具体的なサービスや拠点、研究体制は下記のとおりまとめられています。
- ねむりの相談所®:スリープマスターが睡眠の悩みを解決する体験型コンサルティング拠点(全国130店舗以上)。
- 睡眠アプリ「goomo」:AIが睡眠を計測し一人ひとりに合わせた改善提案を行うスリープテックアプリ。
- 日本睡眠科学研究所:1984年設立。美容・アンチエイジング・脳科学などの専門家と連携し、科学的エビデンスに基づく研究を推進。
- 法人向け睡眠ソリューション:健康経営や宿泊施設向けの睡眠改善プログラムや職場環境提案。
- 睡眠コンディショニング支援(アスリート等):大谷翔平選手、久保建英選手などトップアスリートへの支援実績。

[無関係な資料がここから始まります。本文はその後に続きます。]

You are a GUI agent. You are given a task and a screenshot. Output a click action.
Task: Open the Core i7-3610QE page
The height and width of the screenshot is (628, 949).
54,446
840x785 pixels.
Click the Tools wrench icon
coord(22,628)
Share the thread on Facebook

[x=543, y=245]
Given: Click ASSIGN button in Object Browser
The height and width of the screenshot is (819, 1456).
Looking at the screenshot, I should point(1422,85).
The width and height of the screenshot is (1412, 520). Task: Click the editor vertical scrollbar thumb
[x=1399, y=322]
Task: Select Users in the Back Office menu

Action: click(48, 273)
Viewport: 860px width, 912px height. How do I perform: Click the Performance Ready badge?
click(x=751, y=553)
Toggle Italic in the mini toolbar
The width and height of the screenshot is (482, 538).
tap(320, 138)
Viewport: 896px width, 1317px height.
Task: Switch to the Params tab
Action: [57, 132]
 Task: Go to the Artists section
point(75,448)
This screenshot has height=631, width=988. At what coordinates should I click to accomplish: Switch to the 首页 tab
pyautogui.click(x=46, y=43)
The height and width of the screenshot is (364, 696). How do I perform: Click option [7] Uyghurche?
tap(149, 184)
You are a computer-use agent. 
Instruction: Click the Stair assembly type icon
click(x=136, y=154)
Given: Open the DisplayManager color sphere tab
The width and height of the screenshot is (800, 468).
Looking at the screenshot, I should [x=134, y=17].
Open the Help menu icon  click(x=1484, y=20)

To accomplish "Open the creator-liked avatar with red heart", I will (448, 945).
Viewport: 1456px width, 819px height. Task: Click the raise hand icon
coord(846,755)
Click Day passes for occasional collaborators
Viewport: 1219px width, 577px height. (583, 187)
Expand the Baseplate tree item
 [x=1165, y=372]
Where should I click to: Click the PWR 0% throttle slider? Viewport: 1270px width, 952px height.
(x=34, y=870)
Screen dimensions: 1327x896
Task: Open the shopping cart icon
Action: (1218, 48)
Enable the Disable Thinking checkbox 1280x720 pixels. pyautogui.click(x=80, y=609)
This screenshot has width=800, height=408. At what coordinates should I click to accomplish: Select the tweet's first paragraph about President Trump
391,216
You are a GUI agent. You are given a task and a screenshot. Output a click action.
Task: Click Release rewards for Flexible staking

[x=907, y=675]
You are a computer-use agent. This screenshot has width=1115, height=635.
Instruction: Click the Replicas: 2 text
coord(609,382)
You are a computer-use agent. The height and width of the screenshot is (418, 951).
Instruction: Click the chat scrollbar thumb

これらを組み合わせることで、同社は「体験型製造小売(SPA)」として、計測ツール、コンサルティング、製品の設計・提供を一貫して行い、睡眠の可視化から改善までを提供するエコシステム構築を目指しています。
要点整理と今回発表の主要データ
本発表では人事、戦略、事業領域それぞれにおいて重要な情報が網羅されています。以下の表に主要なポイントを整理し、最後に文章で本記事のまとめを行います。
| 項目 | 内容 |
|---|---|
| 会社名 | 西川株式会社(nishikawa) |
| 発表日 | 2026年1月6日 |
| 新体制移行日 | 2026年2月1日(執行体制) |
| 代表取締役(現) | 西川 康行(通称 八一行) 代表取締役会長 CEO |
| 就任予定者(社長執行役員 COO) | 竹内 雅彦(生年月:1970年3月) 2026年2月1日就任予定、2026年4月の株主総会により代表取締役就任予定 |
| 前代表取締役社長の処遇 | 菅野達志は任期満了により代表取締役を退任し、顧問に就任予定 |
| 創業年 | 1566年(創業460年目) |
| 店舗数(体験型拠点) | ねむりの相談所® 全国130店舗以上 |
| 顧客基盤 | デジタル会員と実店舗を合わせ約70万人規模 |
| 主要サービス・研究拠点 | 睡眠アプリ「goomo」、日本睡眠科学研究所(1984年設立)、法人向け睡眠ソリューション等 |
| 事業方針 | 寝具販売から睡眠ソリューション企業へ。AI睡眠解析と専門家の知見を融合し、睡眠時のバイタルデータを活用するプラットフォーム化を推進 |
| 関連URL(公式) | https://www.nishikawa1566.com/ |
今回の発表は、歴史ある寝具メーカーが組織と事業モデルの両面で大きな転換点を迎えたことを示しています。竹内氏の理系としての研究参画経験と実務に裏打ちされた現場力を組み合わせることで、nishikawaは従来の製品販売にとどまらない「睡眠ソリューション」の提供へと舵を切ります。顧客基盤や研究所、実店舗という強みをデジタル化して活用する戦略は、SPAモデルの深化とデータドリブンなサービス開発を促進すると考えられます。
以上を踏まえ、nishikawaは創業460年の信頼を土台に、AIや計測技術を活用した睡眠改善の領域で新たな事業価値を創造することを明確に示しました。社内外の手続きにより正式な役員変更が確定した後、その実践フェーズがどう進むかが注目されます。